*Exercise directions:* Reproduce every line of the records below, from the line containing "July (569, 2250)" through the end of the records, including the requests, and shift each coordinate value in the answers by adding -19 to it. Leave the pictures out of your answer.

*Records of locating words and elements:*
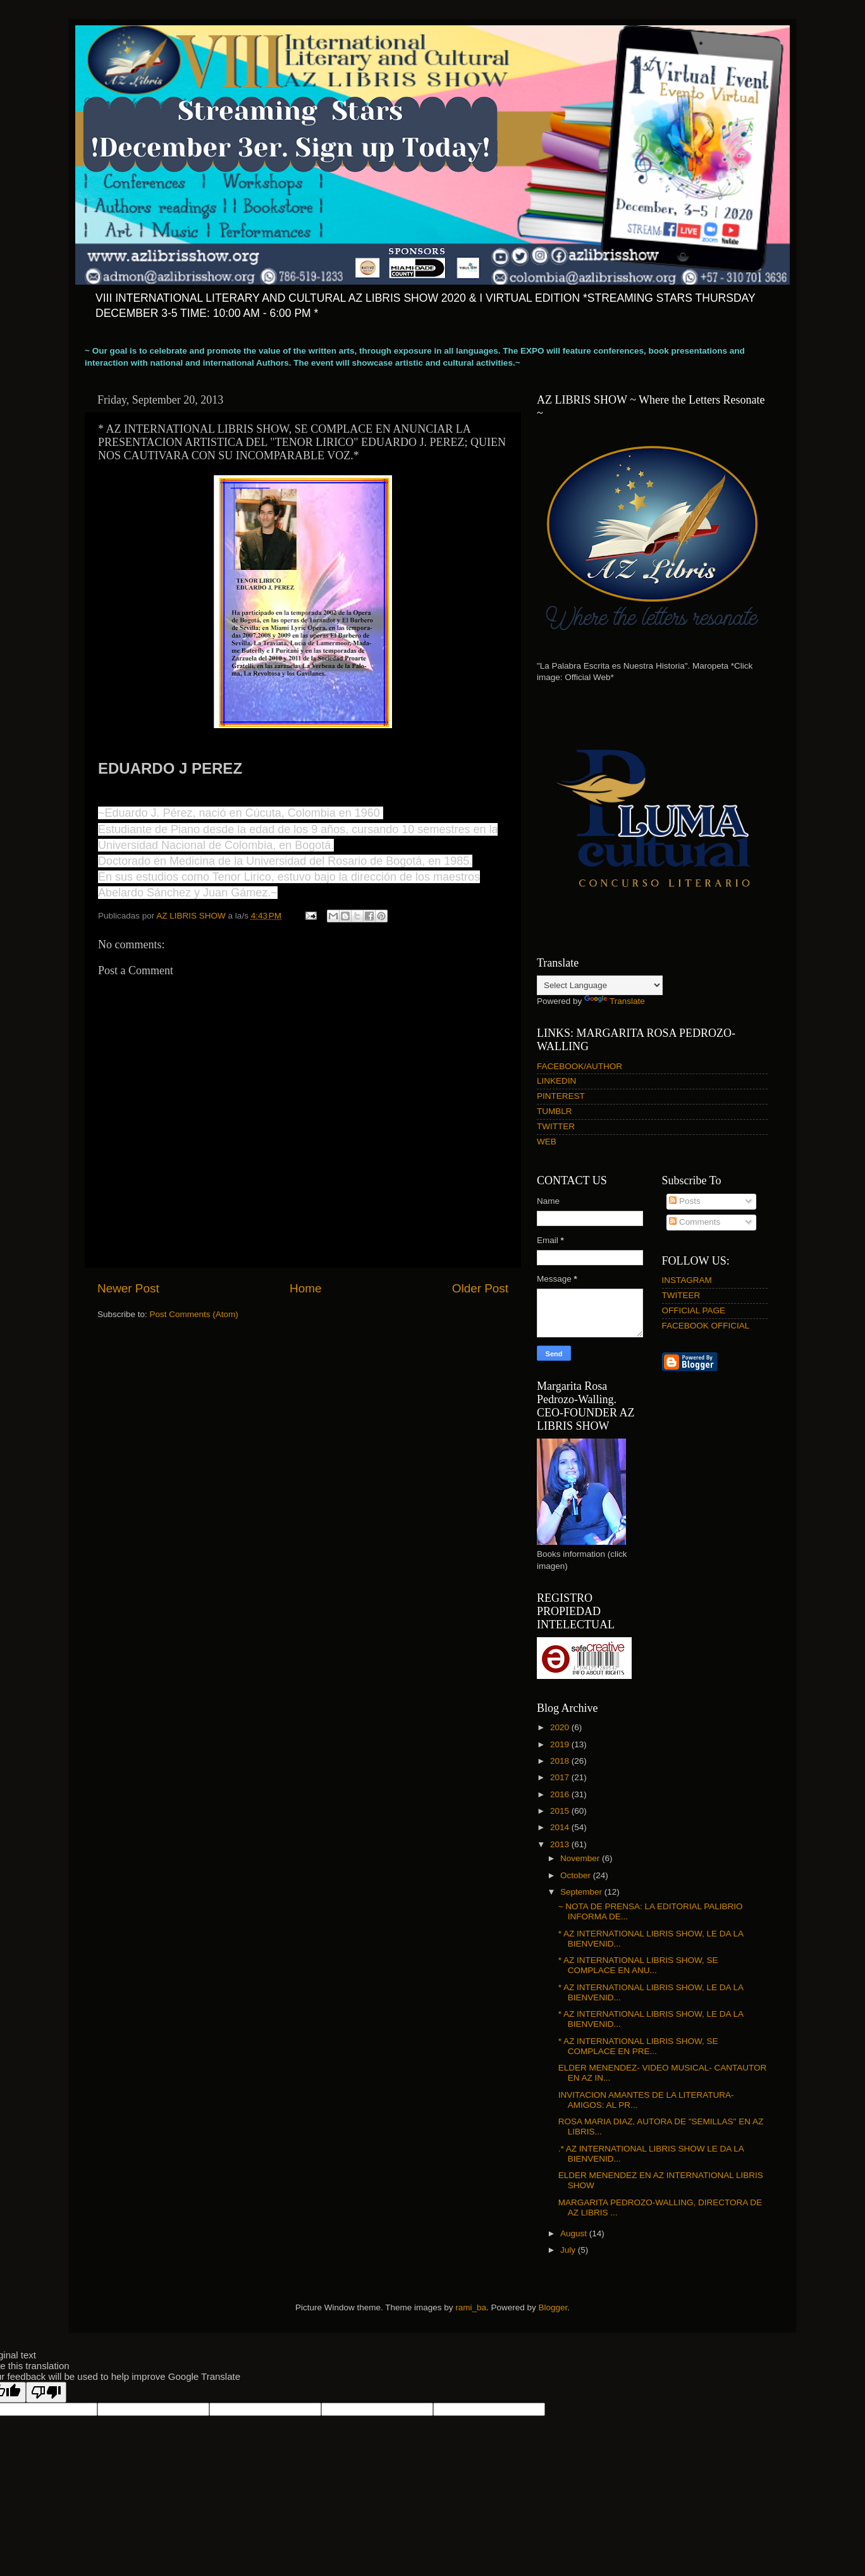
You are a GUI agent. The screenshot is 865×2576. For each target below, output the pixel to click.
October (576, 1875)
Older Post (480, 1288)
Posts (685, 1201)
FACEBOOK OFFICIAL (706, 1325)
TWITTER (556, 1126)
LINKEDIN (556, 1081)
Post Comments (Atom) (194, 1314)
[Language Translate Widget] (600, 985)
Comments (694, 1222)
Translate (614, 1001)
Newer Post (128, 1288)
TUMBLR (554, 1111)
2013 (561, 1844)
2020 (561, 1727)
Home (305, 1288)
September (582, 1892)
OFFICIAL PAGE (694, 1310)
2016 (561, 1794)
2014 (561, 1827)
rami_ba (470, 2307)
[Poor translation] (46, 2392)
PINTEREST (561, 1096)
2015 (561, 1811)
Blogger (553, 2307)
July (569, 2250)
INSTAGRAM (687, 1280)
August (574, 2233)
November (581, 1858)
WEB (546, 1141)
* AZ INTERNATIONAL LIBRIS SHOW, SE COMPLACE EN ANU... (638, 1965)
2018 (561, 1761)
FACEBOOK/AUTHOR (579, 1066)
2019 (561, 1744)
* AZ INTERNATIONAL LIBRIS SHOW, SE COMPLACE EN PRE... (638, 2046)
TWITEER (681, 1295)
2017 (561, 1777)
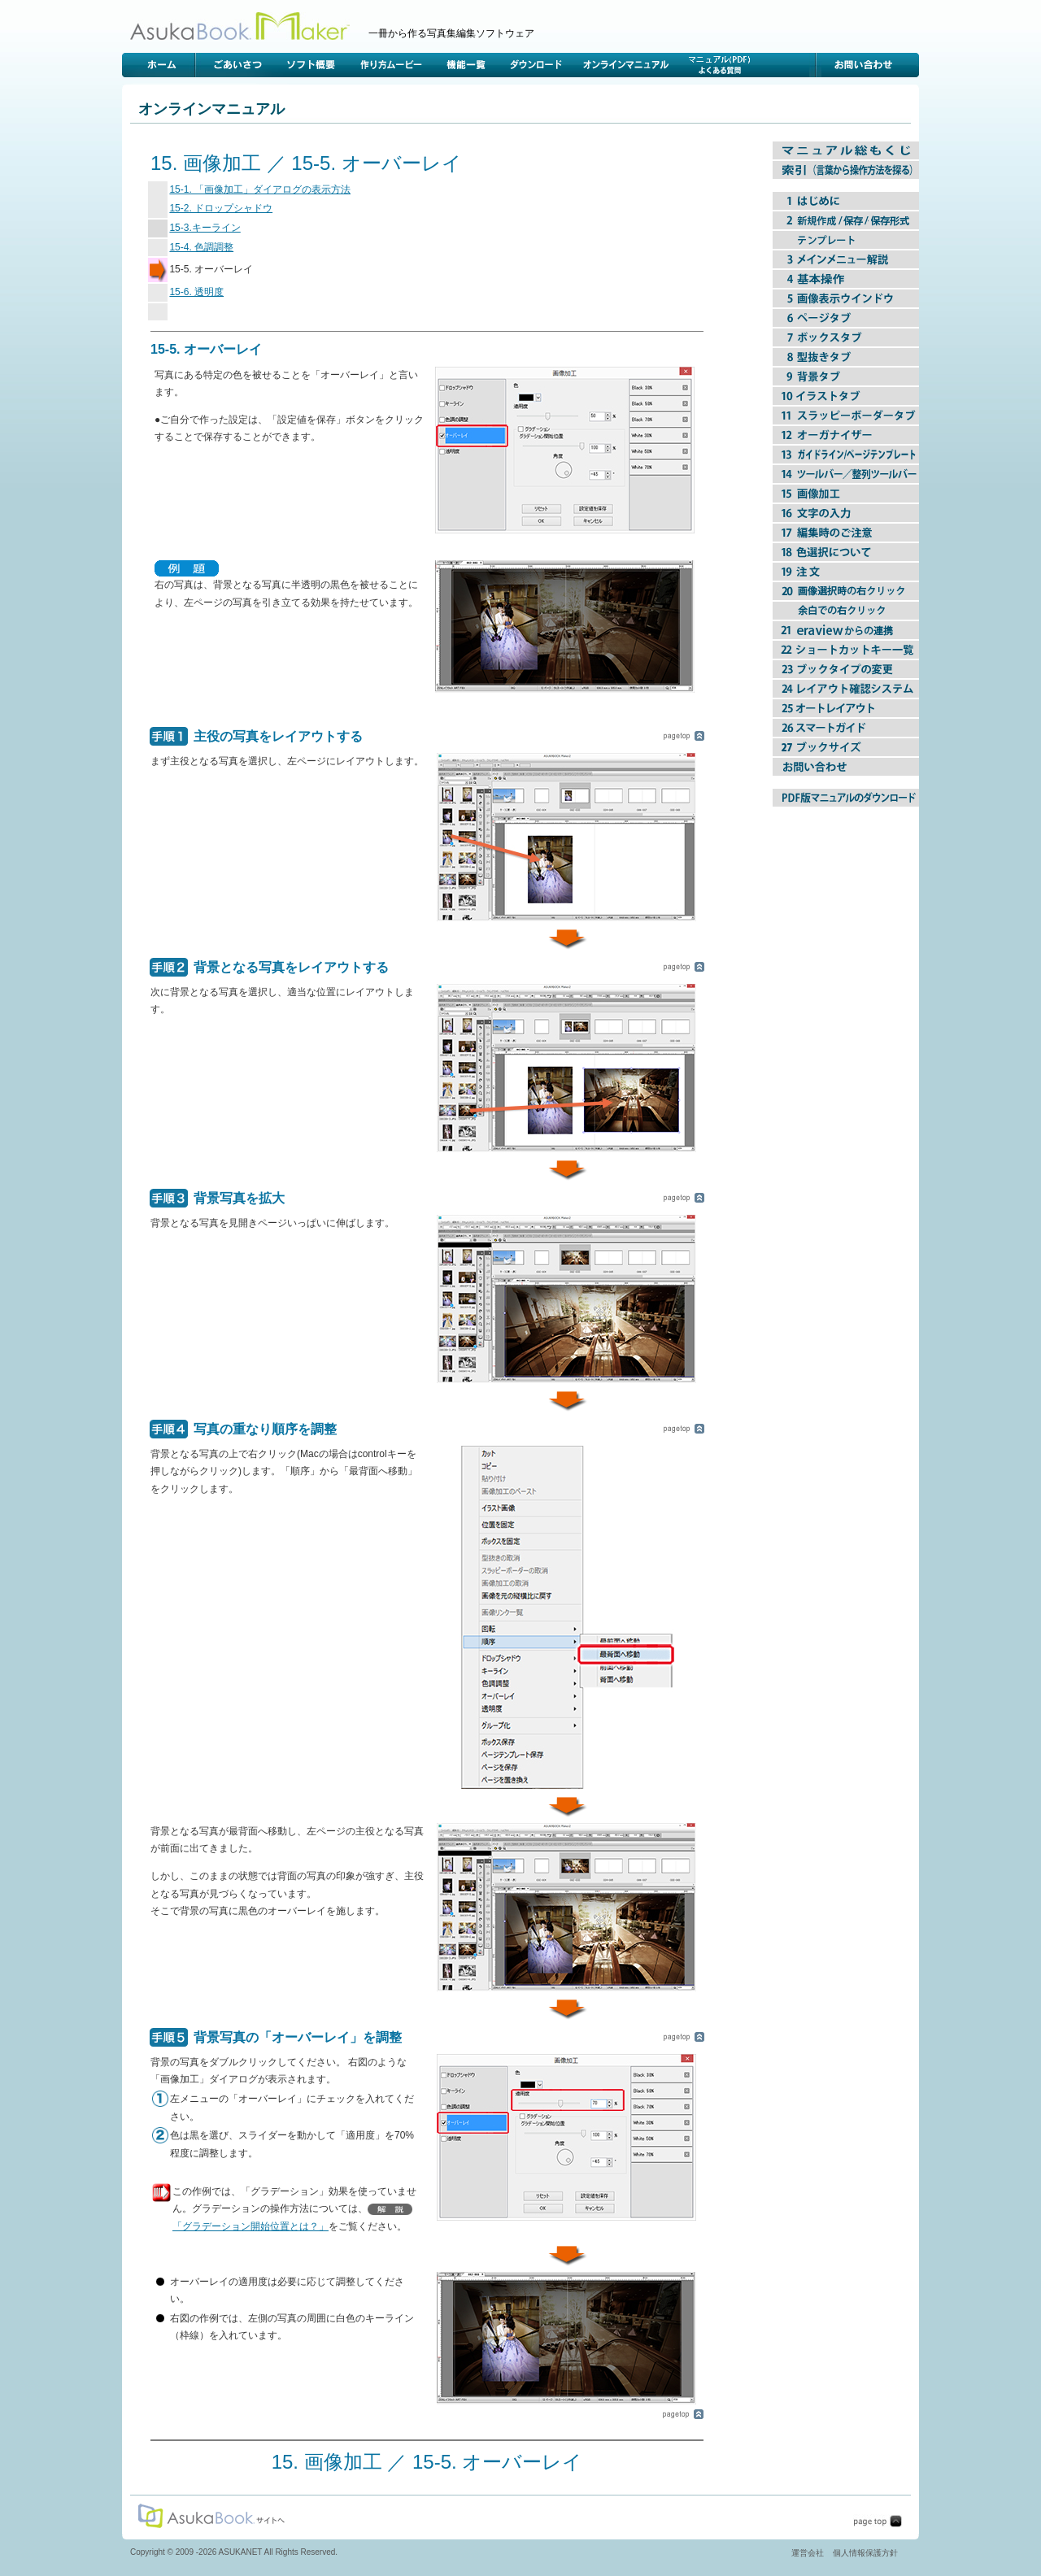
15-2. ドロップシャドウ (220, 208)
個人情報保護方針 (865, 2552)
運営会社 (807, 2552)
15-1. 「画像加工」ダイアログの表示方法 (260, 189)
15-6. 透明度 (196, 292)
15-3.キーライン (204, 227)
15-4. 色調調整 (201, 247)
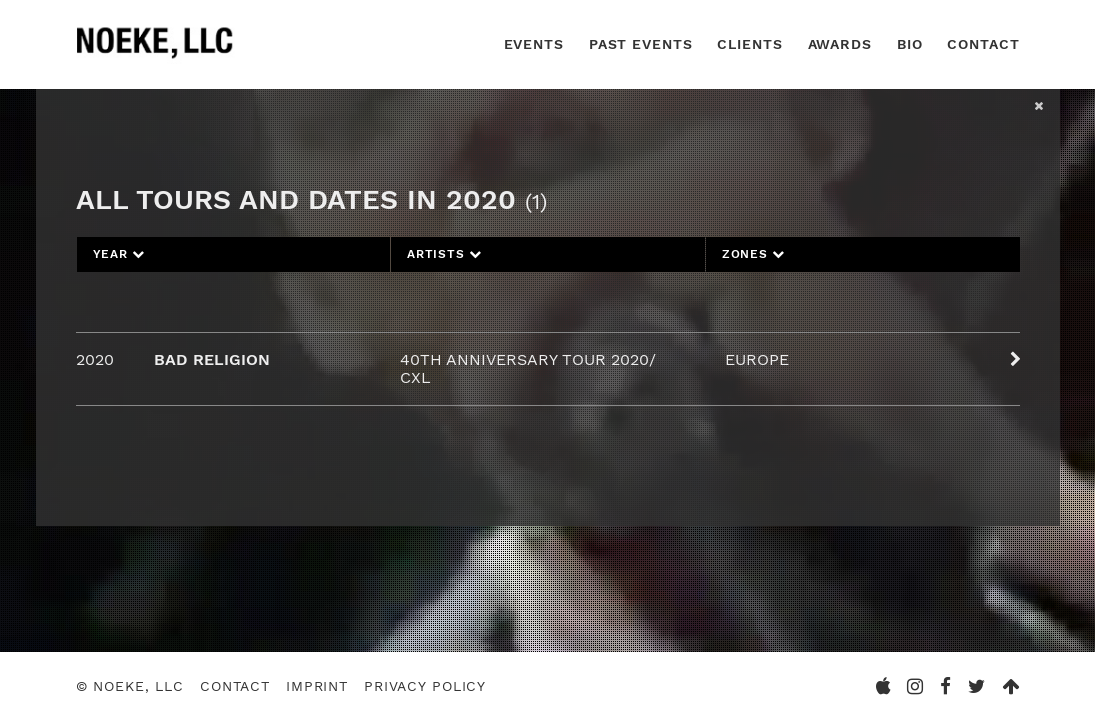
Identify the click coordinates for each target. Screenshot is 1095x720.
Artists (444, 254)
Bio (910, 44)
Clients (749, 44)
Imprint (317, 686)
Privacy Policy (425, 686)
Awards (840, 44)
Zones (753, 254)
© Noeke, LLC (130, 686)
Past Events (641, 44)
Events (534, 44)
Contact (983, 44)
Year (119, 254)
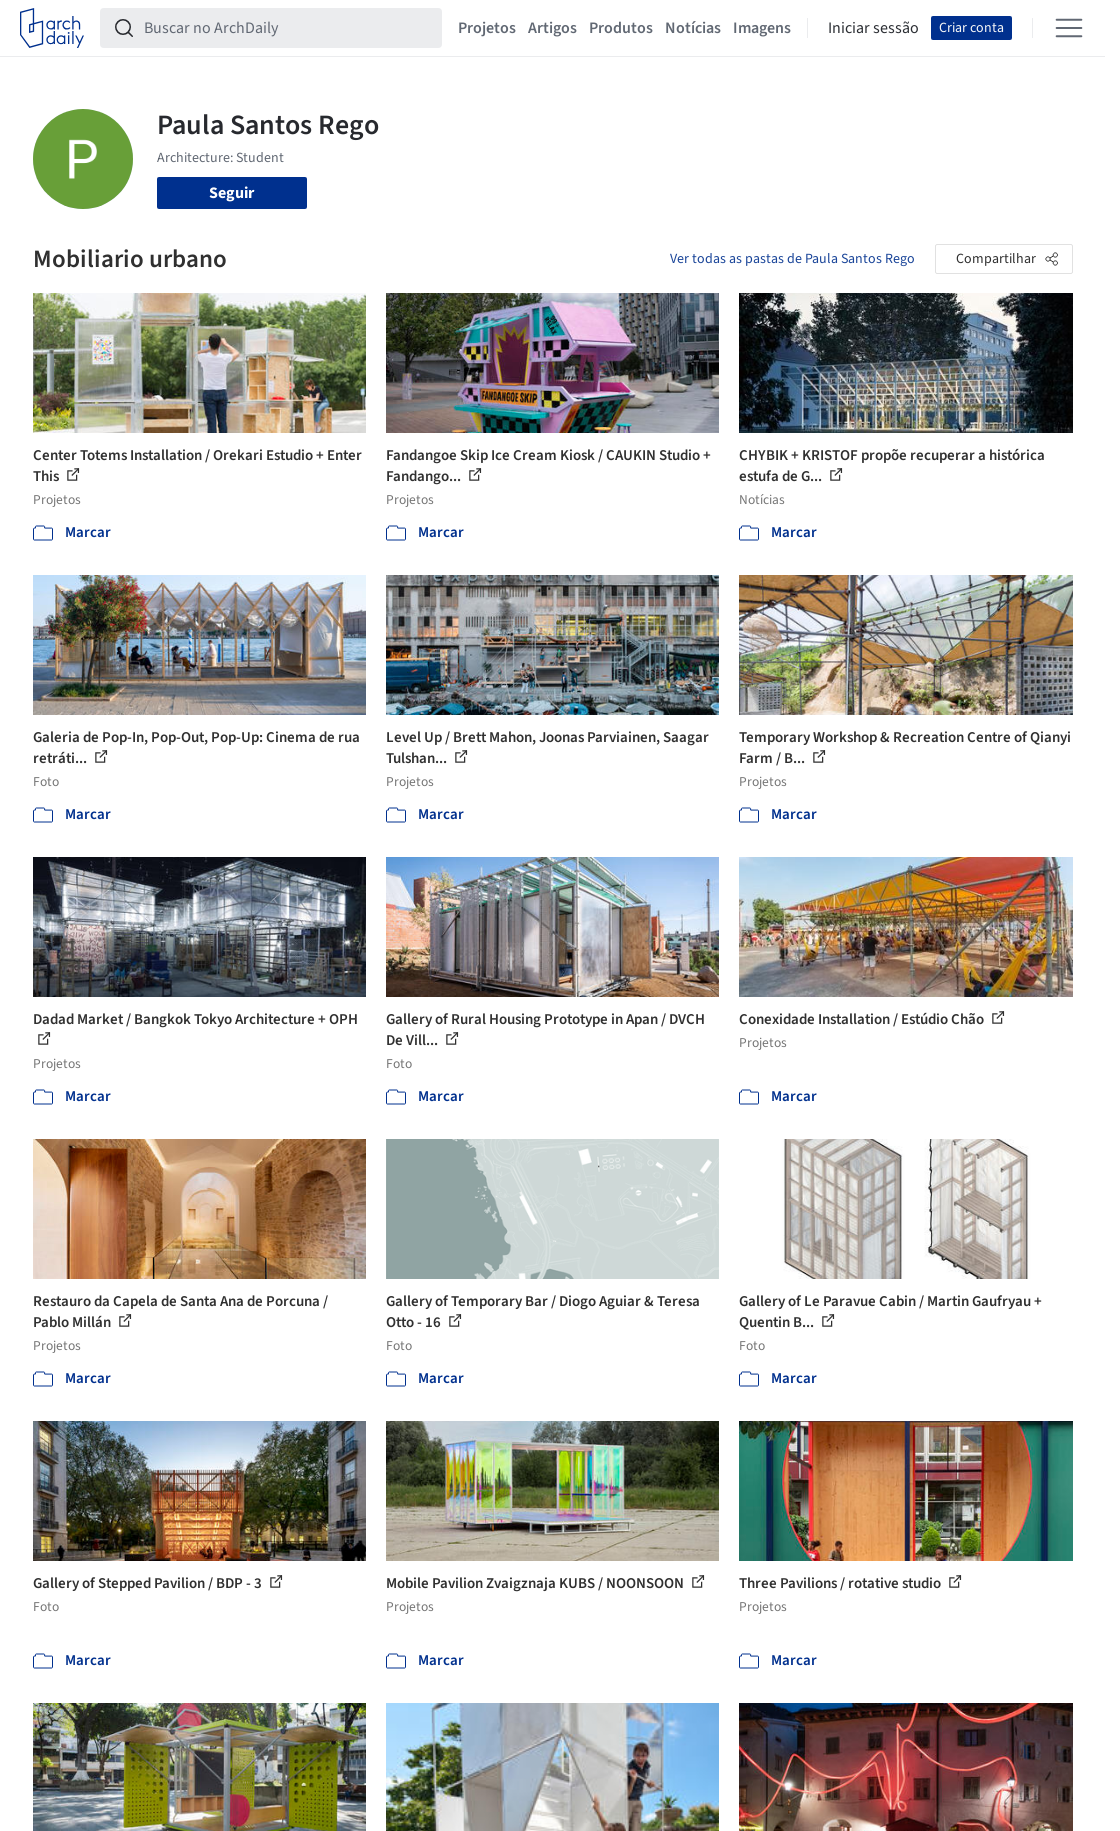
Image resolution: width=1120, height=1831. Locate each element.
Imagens (762, 28)
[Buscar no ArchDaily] (287, 28)
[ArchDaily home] (52, 28)
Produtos (621, 28)
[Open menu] (1069, 28)
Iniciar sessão (873, 28)
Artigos (552, 28)
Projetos (487, 28)
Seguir (231, 193)
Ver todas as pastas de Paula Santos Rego (792, 259)
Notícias (693, 28)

*Reply:*
July (550, 2231)
INSTAGRAM (668, 1261)
August (555, 2214)
November (562, 1839)
WEB (527, 1122)
* AZ INTERNATIONAL LIBRIS SHOW, SE COMPLACE EN ANU... (619, 1946)
2018 (542, 1742)
FACEBOOK/AUTHOR (560, 1047)
2019 (542, 1725)
* AZ INTERNATIONAL LIBRIS SHOW, SE COMPLACE EN PRE... (619, 2027)
TWITEER (662, 1276)
2017 (542, 1758)
15-2. ドロップシャドウ (201, 189)
個人情報保護方針 (846, 2533)
運営会社 (788, 2533)
15-1. 「画像加工」ダイアログの表示方法 (241, 170)
15-6. 透明度 (177, 273)
15-3.キーライン (185, 208)
15-4. 色調調整 (182, 228)
Identify the click coordinates for each target. Screenshot is 1095x720.
Artists (425, 235)
Bio (891, 25)
Clients (730, 25)
Imprint (298, 667)
Privacy Policy (406, 667)
Awards (821, 25)
Zones (734, 235)
© Noeke, LLC (111, 667)
Past Events (622, 25)
Events (515, 25)
Contact (964, 25)
Year (100, 235)
Image resolution: width=1120, height=1831. Locate each element.
Imagens (743, 9)
[Buscar no ArchDaily] (268, 9)
[ArchDaily home] (33, 9)
Produtos (602, 9)
[Open menu] (1050, 9)
Iniciar sessão (854, 9)
Artigos (533, 9)
Projetos (468, 9)
Seguir (212, 174)
Ver todas as pastas de Paula Santos Rego (773, 240)
Notícias (674, 9)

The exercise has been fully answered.